If the sum of $ m $ terms of an AP is equal to the sum of the next $ n $ terms of an AP as well as the sum of next $p $ terms then prove that

$$(m+n)\left[\frac {1}{m}- \frac {1}{p}\right]= (m+p)\left[\frac {1}{m}- \frac {1}{n}\right] $$
What I have tried is I equated
$$S_m=S_n = s_p$$
Then I know that next term of AP after $m$ terms is the first term of next n terms and using similar analogy for first term of $p$ terms I got the following expression.
$$\frac { m}{2}[2a+(m-1) d]= \frac { n}{2}[2(a+md)+(n-1) d]= \frac { p}{2}[2(a+(m+n) d)+(p-1) d] $$
After this I was not able to figure out how to move towards solution.
So it would be a help to guide me towards the proof.
 A: Hint:
This looks rather peculiar as you in effect start with two equations in five unknowns and want to reduce them to one equation in three unknowns.  
In fact your equations are all linear combinations of $a$ and $d$, so (assuming $d\not =0$, as otherwise $a=0$ or $m=n=p$ , neither of which are helpful) dividing through by $d$ you can solve $$\frac { m}{2}\left[2\frac{a}{d}+(m-1) \right]= \frac { n}{2}\left[2\left(\frac{a}{d}+m\right)+(n-1)\right] $$ for $\dfrac{a}{d}$ and then substitute that into $$\frac { m}{2}\left[2\frac{a}{d}+(m-1) \right]= \frac { p}{2}\left[2\left(\frac{a}{d}+(m+n) \right)+(p-1) \right] $$ and manipulate to give the desired expression. 

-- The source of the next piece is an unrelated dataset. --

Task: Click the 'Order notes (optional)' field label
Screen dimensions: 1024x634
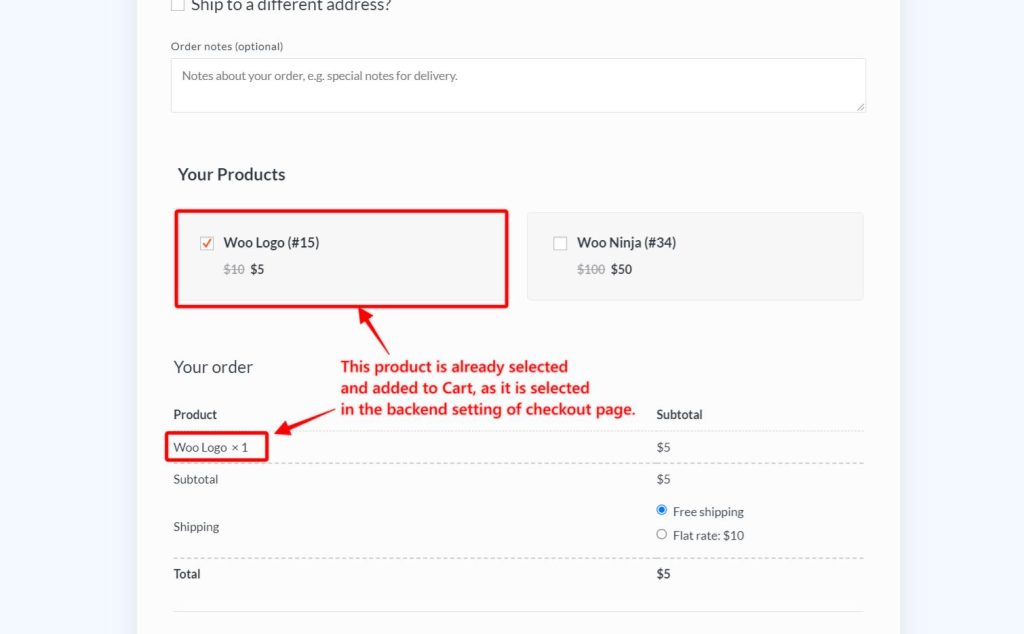Action: click(x=227, y=46)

A: Let the arithmetic progression in question be $\{a_n\}$. Then, we are given that $$a_1 + a_2 + \cdots + a_m = a_{m + 1} + a_{m + 2} + \cdots + a_{m + n} = a_{m + n + 1} + a_{m + n + 2} + \cdots + a_{m + n + p}.$$ By definition, we have $a_k = k d + a_0$, where $d$ is the difference between two terms. Then we have by the above equation that $$m a_0 + \frac {1} {2} m (m + 1) d = na_0 + m n d + \frac {1} {2} n (n + 1) d = p a_0 + (m + n) n d + \frac {1} {2} p (p + 1) d,$$ which by subtraction (of the second from the first and the third from the second, simultaneously) gives the desired result.